Zhao Ming, Zhuo Ming-Lei, Zheng Xiaofeng, Su Xiaoping, Meric-Bernstam Funda
Department of Investigational Cancer Therapeutics, The University of Texas MD Anderson Cancer Center, Houston, TX, USA.
Key Laboratory of Carcinogenesis and Translational Research, Department of Thoracic Medical Oncology-I, Peking University Cancer Hospital and Institute, Beijing, China.
Oncotarget. 2019 Jan 1;10(1):30-44. doi: 10.18632/oncotarget.26530.

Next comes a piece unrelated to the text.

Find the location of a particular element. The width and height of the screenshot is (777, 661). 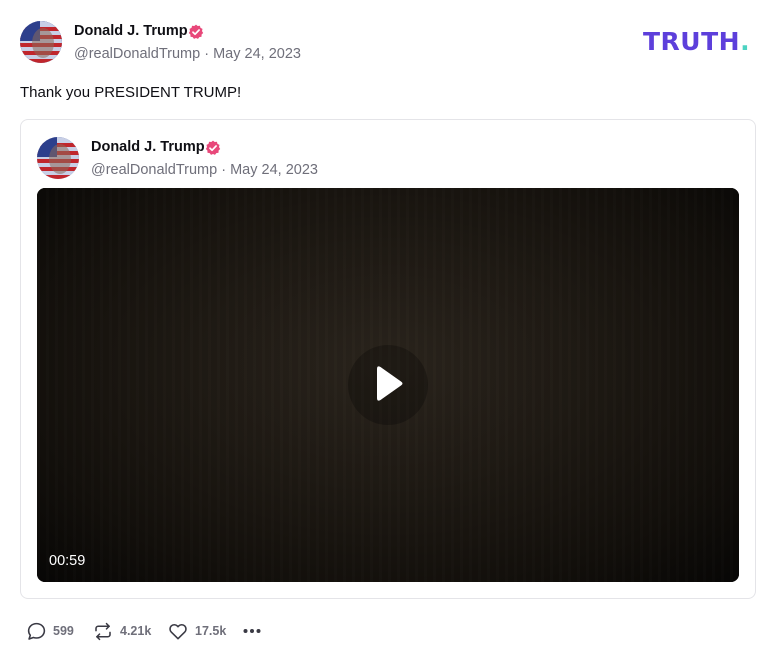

Abnormal FGFR1 alternative splicing is correlated with tumorigenicity and poor prognosis in several tumor types. We sought to determine the roles of FGFR1α and FGFR1β variants in breast cancer. TCGA samples and cell lines were analyzed for FGFR1α/FGFR1β expression. MCF-10A cells were used to overexpress these variants. Cell growth and transformation were assessed by SRB, colony formation, 3D-Matrigel, soft agar, cell motility assays. In TCGA, compared to FGFR1 non-amplified samples, FGFR1-amplified samples had significantly higher FGFR1α but not FGFR1β levels. FGFR1β expression levels and FGFR1β/FGFR1α ratio were higher in basal subtype samples than in ER-positive/luminal samples in both TCGA and breast cancer cell lines. Both FGFR1α and FGFR1β induced transformation of MCF-10A cells. However, only FGFR1β-expressing cells, not FGFR1α, enhanced cell growth and cell motility. Cells with higher FGFR1β levels and FGFR1β/FGFR1α ratio were more sensitive to FGFR inhibitor BGJ-398. Interestingly, in ER-negative cells, FGFR inhibitors decreased FGFR1β levels, likely by increasing expression of splicing repressor PTBP1. In ER-positive cells, estrogen treatment increased FGFR1β levels by decreasing PTBP1 expression, which was blocked by 4-OHT. Lastly, combination treatment with BGJ-398 and 4-OHT synergistically inhibited cell survival. These findings suggest that FGFR1 alternative FGFR1α/FGFR1β splicing plays an important role in breast cancer.
异常的FGFR1可变剪接与多种肿瘤类型的致瘤性和不良预后相关。我们试图确定FGFR1α和FGFR1β变体在乳腺癌中的作用。对TCGA样本和细胞系进行FGFR1α/FGFR1β表达分析。使用MCF-10A细胞过表达这些变体。通过SRB、集落形成、3D-基质胶、软琼脂、细胞运动性实验评估细胞生长和转化。在TCGA中,与FGFR1未扩增样本相比,FGFR1扩增样本的FGFR1α水平显著更高,但FGFR1β水平并非如此。在TCGA样本和乳腺癌细胞系中,基底亚型样本的FGFR1β表达水平以及FGFR1β/FGFR1α比值均高于雌激素受体阳性/管腔型样本。FGFR1α和FGFR1β均诱导MCF-10A细胞发生转化。然而,只有表达FGFR1β的细胞,而非表达FGFR1α的细胞,能增强细胞生长和细胞运动性。FGFR1β水平和FGFR1β/FGFR1α比值较高的细胞对FGFR抑制剂BGJ-398更敏感。有趣的是,在雌激素受体阴性细胞中,FGFR抑制剂可能通过增加剪接抑制因子PTBP1的表达来降低FGFR1β水平。在雌激素受体阳性细胞中,雌激素处理通过降低PTBP1表达来增加FGFR1β水平,而这一作用被4-羟基他莫昔芬阻断。最后,BGJ-398与4-羟基他莫昔芬联合治疗可协同抑制细胞存活。这些发现表明FGFR1的可变剪接FGFR1α/FGFR1β在乳腺癌中起重要作用。